A year or so after the Good-X and I moved to San Diego (1984) we bought a 1972 VW camper van with a pop top. It was an awesome vehicle (until the block cracked) and we had a lot of fun with it. We also had moved our skis with us from Colorado. We had heard — though we wondered how it could be true — that the mountains east of San Diego sometimes got enough snow to X-country ski.
Sure enough.
The first time we went up there was with a couple with whom we were friends and from whom we rented an apartment. We went to the Laguna Mountains. Of course I had no idea at that time that the valley in which we skied that day (on 8 measly inches of snow!) would someday become as familiar to me as my hand, or that I would learn to regard those 6000 foot “hills” as mountains. I was, I admit it, a Colorado snob.
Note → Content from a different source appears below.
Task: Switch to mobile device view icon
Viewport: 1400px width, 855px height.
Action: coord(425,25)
Now I know.
From my high valley even the highest 14er rises only 7000 feet from the valley floor, no greater gain in elevation than the top of Cuyamaca Peak from San Diego. In fact, it’s just the same. I learned that a mountain is a mountain in relation to the land from which it rises, regardless of how a mountain is defined by geologists or geological surveys or Alpinists. I’m not a mountain snob any more. The Colorado fetish with 14ers now seems a little silly. If you want oxygen deprivation hold your breath. đ I’m joking. I know there’s a lot more to it than that.
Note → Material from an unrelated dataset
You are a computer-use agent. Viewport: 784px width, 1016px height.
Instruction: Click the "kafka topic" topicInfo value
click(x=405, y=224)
Today when I look at Windy Mountain or Pintada from the Monte Vista Wildlife Refuge I see snowcapped hills that rise 5000 feet from where I stand. Mountains, but…
There are two ranges outside San Diego, separated by one of the innumerable fault lines that criss-cross California. Between the two is a narrow valley with a fissure and a spring that, in time, I got to know well. The ranges are the Cuyamacas — in which I lived for eleven years, and, just 10 miles further east, the Lagunas, in which I hiked and skied. The Cuyamacas have a leash law. The Lagunas do not.
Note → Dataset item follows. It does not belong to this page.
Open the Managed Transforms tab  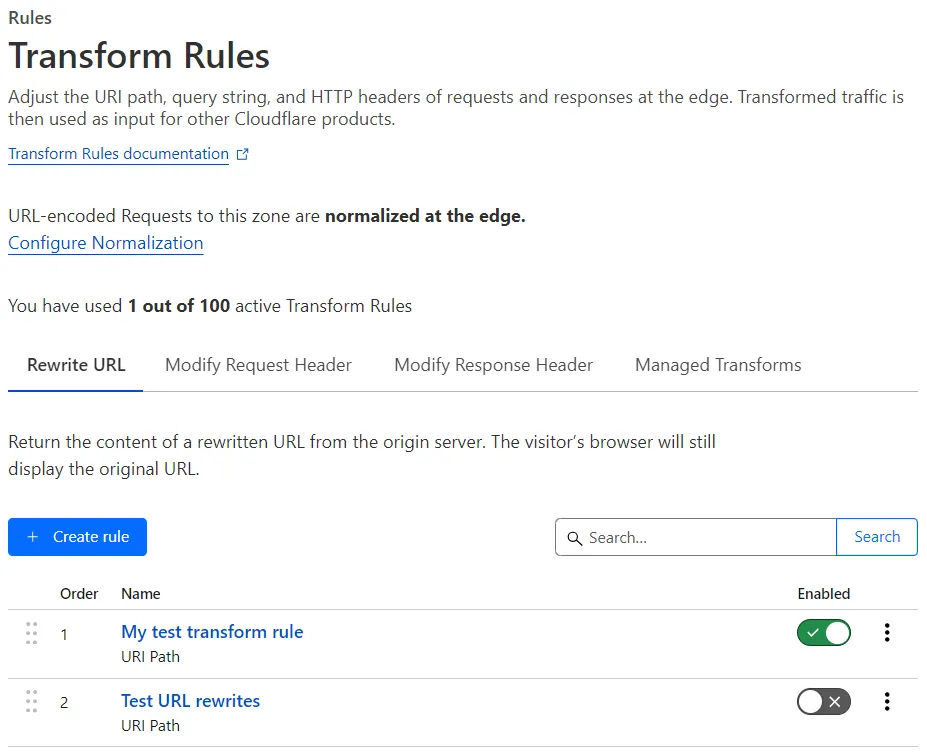[717, 365]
Sometimes you see photos of San Diego looking east from Coronado Island. You see ocean, town, bay, city and, behind everything, a snowy mountain. That mountain is Cuyamaca Peak.

The second time the Good X and I skied in San Diego County we headed to a trail head at Green Valley Falls (fantastic falls in spring and in a wet summer, idyllic with pools and slides to play in, drop down, swim in, wade). We parked, paid our $5 day use fee, strapped on our skis, and headed up a trail we knew nothing about. It wound around the north side of the mountain to the west where it looked down on San Diego and the Pacific Ocean. We climbed, and climbed and climbed until we got to where we could see San Diego, but that wasn’t all we saw. We also saw fresh cougar tracks.
I didn’t know anything about mountain lions then except that they are dangerous. I had no knowledge of that world yet and little curiosity. We high-tailed it down and headed home, stopping on the way to watch a movie and have dinner.
Twenty years later, I would live at the base of that mountain and see it on fire. Later, I would see that far western slope with fire weed blooming. I would hike the trails in the Laguna Mountains in all weather, and ski to the top of Garnet Peak against all sanity and all odds. I would see a mountain lion.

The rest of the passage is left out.